[Pixel coordinate grounding data]
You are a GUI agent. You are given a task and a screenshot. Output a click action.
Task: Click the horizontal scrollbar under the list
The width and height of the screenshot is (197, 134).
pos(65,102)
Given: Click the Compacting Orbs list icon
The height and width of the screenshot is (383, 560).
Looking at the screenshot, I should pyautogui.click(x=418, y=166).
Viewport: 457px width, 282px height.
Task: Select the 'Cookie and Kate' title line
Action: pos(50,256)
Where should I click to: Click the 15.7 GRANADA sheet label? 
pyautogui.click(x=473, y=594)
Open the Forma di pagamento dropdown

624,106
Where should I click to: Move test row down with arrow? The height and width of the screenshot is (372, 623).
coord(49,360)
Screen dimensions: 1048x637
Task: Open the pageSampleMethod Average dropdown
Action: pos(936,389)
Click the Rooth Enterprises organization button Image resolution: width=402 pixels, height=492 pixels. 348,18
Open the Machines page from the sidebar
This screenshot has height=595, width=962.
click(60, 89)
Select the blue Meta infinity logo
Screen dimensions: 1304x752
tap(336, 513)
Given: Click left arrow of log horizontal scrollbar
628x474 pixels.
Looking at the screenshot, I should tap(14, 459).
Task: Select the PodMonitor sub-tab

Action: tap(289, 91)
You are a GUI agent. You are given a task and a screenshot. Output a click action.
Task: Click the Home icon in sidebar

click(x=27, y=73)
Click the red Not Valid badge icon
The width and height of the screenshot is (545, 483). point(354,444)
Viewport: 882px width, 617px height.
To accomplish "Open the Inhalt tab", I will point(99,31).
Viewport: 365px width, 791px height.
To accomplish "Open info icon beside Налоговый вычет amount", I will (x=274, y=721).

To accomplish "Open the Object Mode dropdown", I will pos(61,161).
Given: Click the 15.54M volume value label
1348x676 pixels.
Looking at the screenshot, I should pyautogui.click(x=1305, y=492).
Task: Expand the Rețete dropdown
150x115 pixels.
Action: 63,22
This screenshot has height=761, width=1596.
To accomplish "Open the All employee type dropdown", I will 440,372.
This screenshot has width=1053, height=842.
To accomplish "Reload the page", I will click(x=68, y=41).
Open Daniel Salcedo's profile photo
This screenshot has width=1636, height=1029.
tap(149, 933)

:: Your task ::
Copy out all of the records, keeping every line identical.

:: Reply ::
You are a GUI agent. You are given a task and a screenshot. Output a click action.
Task: Click the horizontal scrollbar under the list
The width and height of the screenshot is (197, 134).
pos(65,102)
Given: Click the Compacting Orbs list icon
The height and width of the screenshot is (383, 560).
Looking at the screenshot, I should pyautogui.click(x=418, y=166).
Viewport: 457px width, 282px height.
Task: Select the 'Cookie and Kate' title line
Action: pos(50,256)
Where should I click to: Click the 15.7 GRANADA sheet label? 
pyautogui.click(x=473, y=594)
Open the Forma di pagamento dropdown

624,106
Where should I click to: Move test row down with arrow? The height and width of the screenshot is (372, 623).
coord(49,360)
Screen dimensions: 1048x637
Task: Open the pageSampleMethod Average dropdown
Action: pos(936,389)
Click the Rooth Enterprises organization button Image resolution: width=402 pixels, height=492 pixels. 348,18
Open the Machines page from the sidebar
This screenshot has height=595, width=962.
click(60, 89)
Select the blue Meta infinity logo
Screen dimensions: 1304x752
tap(336, 513)
Given: Click left arrow of log horizontal scrollbar
628x474 pixels.
Looking at the screenshot, I should tap(14, 459).
Task: Select the PodMonitor sub-tab

Action: tap(289, 91)
You are a GUI agent. You are given a task and a screenshot. Output a click action.
Task: Click the Home icon in sidebar

click(x=27, y=73)
Click the red Not Valid badge icon
The width and height of the screenshot is (545, 483). point(354,444)
Viewport: 882px width, 617px height.
To accomplish "Open the Inhalt tab", I will point(99,31).
Viewport: 365px width, 791px height.
To accomplish "Open info icon beside Налоговый вычет amount", I will (x=274, y=721).

To accomplish "Open the Object Mode dropdown", I will pos(61,161).
Given: Click the 15.54M volume value label
1348x676 pixels.
Looking at the screenshot, I should pyautogui.click(x=1305, y=492).
Task: Expand the Rețete dropdown
150x115 pixels.
Action: 63,22
This screenshot has height=761, width=1596.
To accomplish "Open the All employee type dropdown", I will 440,372.
This screenshot has width=1053, height=842.
To accomplish "Reload the page", I will click(x=68, y=41).
Open Daniel Salcedo's profile photo
This screenshot has width=1636, height=1029.
tap(149, 933)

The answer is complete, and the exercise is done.